- The Washington Times - Friday, May 24, 2002

OAKLAND, Calif. The Baltimore Orioles came west this week as a struggling ballclub that had just lost two of three to the worst team in the American League and faced the daunting challenge of resurrecting its season against some of the league's finest.

No one will say it publicly, but the Orioles probably would have been content to win one of three games against the Oakland Athletics, especially considering the A's started top left-handers Barry Zito and Mark Mulder in two of the games at Network Associates Coliseum.

These are not the A's you may remember from the last two seasons, though, and the pitcher who was blasted by Baltimore's lineup yesterday afternoon was not the Mark Mulder that finished second in last year's Cy Young Award voting.

After a dominating 11-3 victory on a gorgeous northern California afternoon, the Orioles left town having won two of three from Oakland to open their 16-game stretch against the A's, Mariners and Yankees on a decided high note.

"Oakland's got a good ballclub, their [20-26] record notwithstanding," Baltimore manager Mike Hargrove said. "Things just aren't working for them right now. We knew this was going to be a tough trip, so I think winning two out of three here is really big for us."

After winning Tuesday night's 14-inning marathon and dropping Wednesday's 7-6 game, the Orioles came out yesterday and jumped all over the once-mighty Mulder, who is battling arm trouble and appears a shell of the pitcher who won 21 games in 2001.

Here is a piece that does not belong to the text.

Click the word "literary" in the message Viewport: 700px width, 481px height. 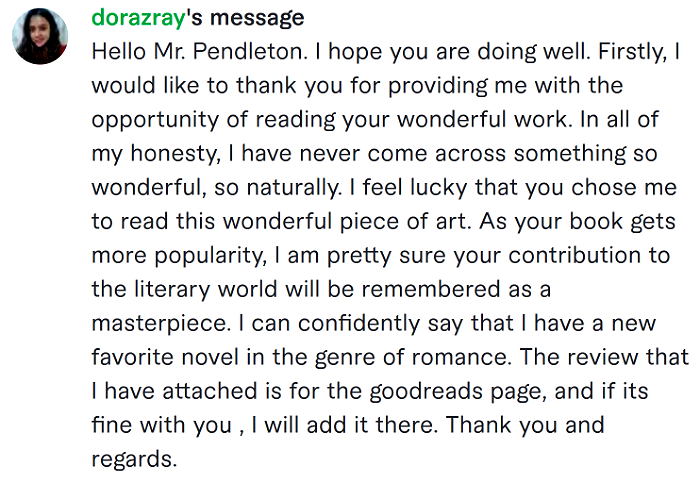click(x=172, y=289)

Making his third start since spending a month on the disabled list with a strained forearm, Mulder (2-4, 6.96 ERA) continues to suffer from poor control and decreased velocity, so much so that he has asked the club to turn off the stadium radar gun reading when he pitches. Yesterday he was tagged for seven runs (four earned) in 4⅔ innings, including a three-run homer by Chris Singleton in the second and a solo shot by Geronimo Gil in the fourth.

"It didn't look like he had quite the velocity that he's had in the past," said Singleton, who reached base three times and extended his hitting streak to 12 games. "And it didn't look like he had as much command. I've seen him pretty sharp before."

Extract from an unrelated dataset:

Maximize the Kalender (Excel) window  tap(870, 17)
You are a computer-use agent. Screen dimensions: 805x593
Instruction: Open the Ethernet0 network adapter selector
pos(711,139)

Orioles starter Sidney Ponson wasn't sharp either, needing a whopping 113 pitches to get through six innings. But Ponson (3-3) made his most important pitches count, such as a 3-2 fastball to Scott Hatteberg with two on in the second. Hatteberg grounded into a double play to quash one of Oakland's better scoring opportunities.

"I'm just happy I got a 'W,'" said Ponson, who had not won in his last three starts. "I needed to pitch seven or eight innings, and I only went six. I wanted to go deep into the game and try to give the bullpen as much rest as possible."

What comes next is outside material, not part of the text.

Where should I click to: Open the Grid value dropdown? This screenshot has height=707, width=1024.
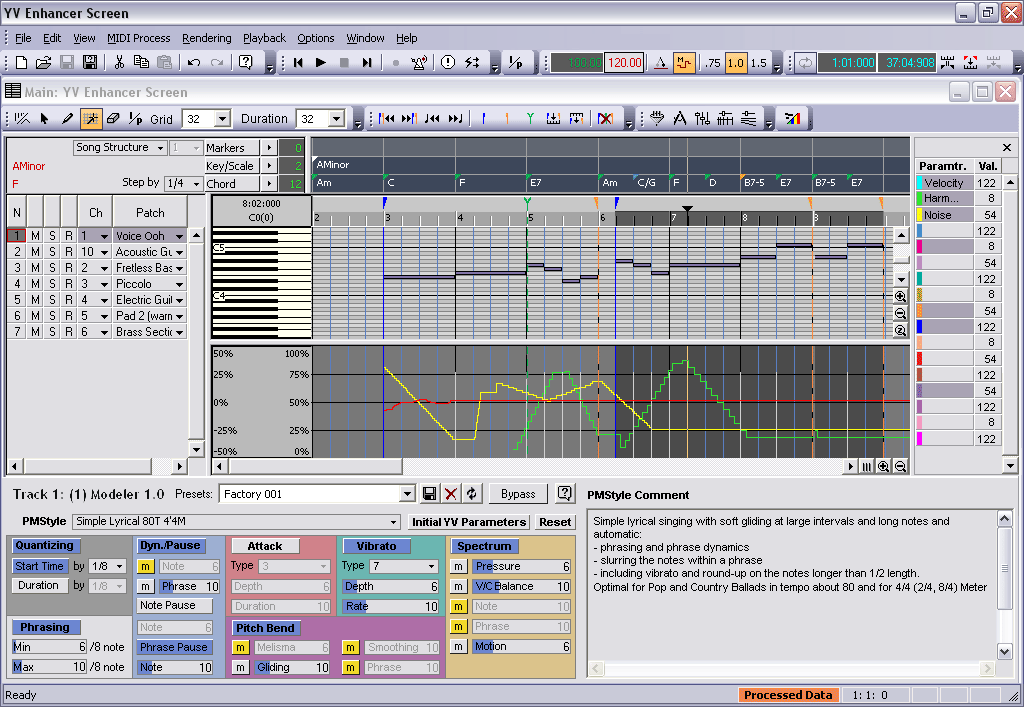[224, 118]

The game threatened to get out of hand in the eighth inning, when A's reliever Mike Magnante plunked Singleton in the rear end an obvious response to Singleton's stolen base two innings earlier when the Orioles already held a 6-1 lead. Plate umpire Bruce Froemming immediately ejected Magnante, but while Hargrove understood the A's intent, he insisted he was not trying to run up the score by giving Singleton the green light to steal second.

"We're not in the business of trying to show people up," said Hargrove, citing Wednesday's game, in which the Orioles rallied from a 5-1 deficit to make things interesting late. "We were just trying to score enough runs to win. Given the same set of circumstances, I'd do the same thing again without a moment's hesitation. It was just a matter of us wanting to nail the game down."

The game continued without further incident, as the Orioles piled on three more runs in the eighth on Marty Cordova's fourth homer of the season.

A's manager Art Howe was diplomatic about the situation, saying afterward that "the message was sent."

Notes Right-hander Jason Johnson, on the disabled list since April 25 with a fractured right middle finger, left for Sarasota, Fla., yesterday to begin his rehabilitation assignment at the Orioles' extended spring training camp. Johnson will throw during a side session tomorrow before making a three-inning start Monday. If all goes well, he'll make one more five-inning start and then return to Baltimore's rotation, perhaps as soon as the first week in June.

Rookie right-hander Travis Driskill will make his first career start tomorrow night against the Mariners, filling in for No.5 starter Sean Douglass, who was needed for 3⅓ innings in relief Wednesday.

Minor league right-hander Kris Foster, acquired with catcher Geronimo Gil last summer from the Dodgers for Mike Trombley, underwent arthroscopic surgery Wednesday to remove bone chips from his right elbow. Foster will be out 10-12 weeks.